BEGIN RECORDS FOR THIS EXERCISE

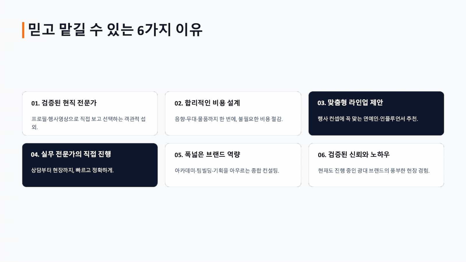Image resolution: width=466 pixels, height=262 pixels.
Task: Click the number label 06. in the last card
Action: (322, 155)
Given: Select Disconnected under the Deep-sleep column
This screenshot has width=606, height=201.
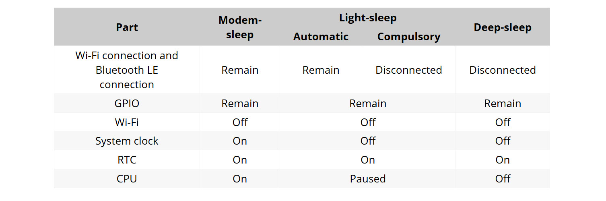Looking at the screenshot, I should 503,70.
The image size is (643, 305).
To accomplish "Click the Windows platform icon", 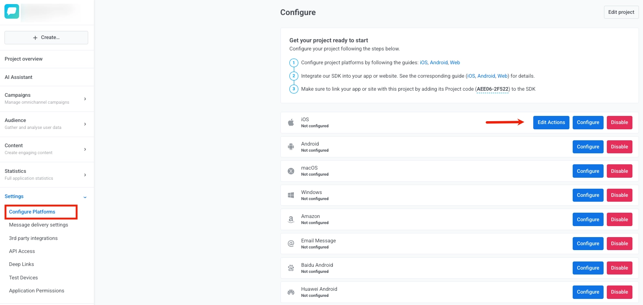I will 291,195.
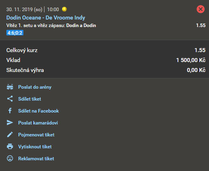Choose Sdílet na Facebook

39,111
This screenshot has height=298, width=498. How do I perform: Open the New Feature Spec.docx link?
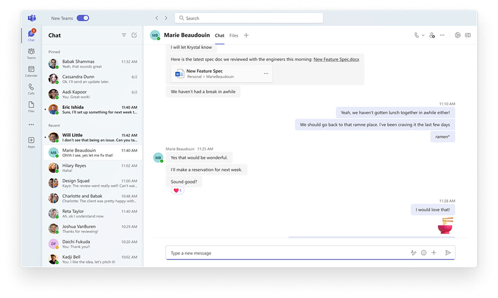336,59
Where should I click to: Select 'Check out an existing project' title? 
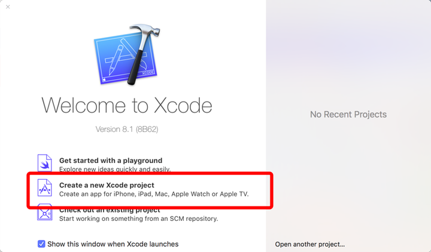coord(110,210)
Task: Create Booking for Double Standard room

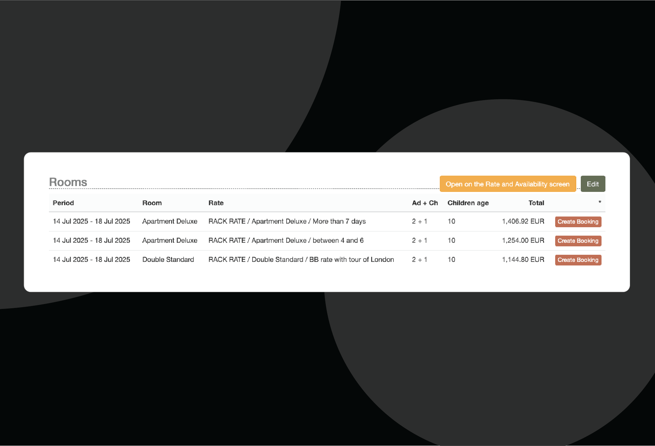Action: click(x=578, y=260)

END RECORDS FOR THIS EXERCISE

Write out the records again, requests included, starting with the line that contains "This screenshot has height=298, width=498." and going on through the end of the records, and shift every coordinate in the answers up by 22. Leave the pictures out of your answer.

This screenshot has height=298, width=498. How do I perform: Open the New Feature Spec.docx link?
358,81
Where should I click to: Select 'Check out an existing project' title? 
coord(132,232)
Task: Create Booking for Double Standard room

Action: click(x=600, y=282)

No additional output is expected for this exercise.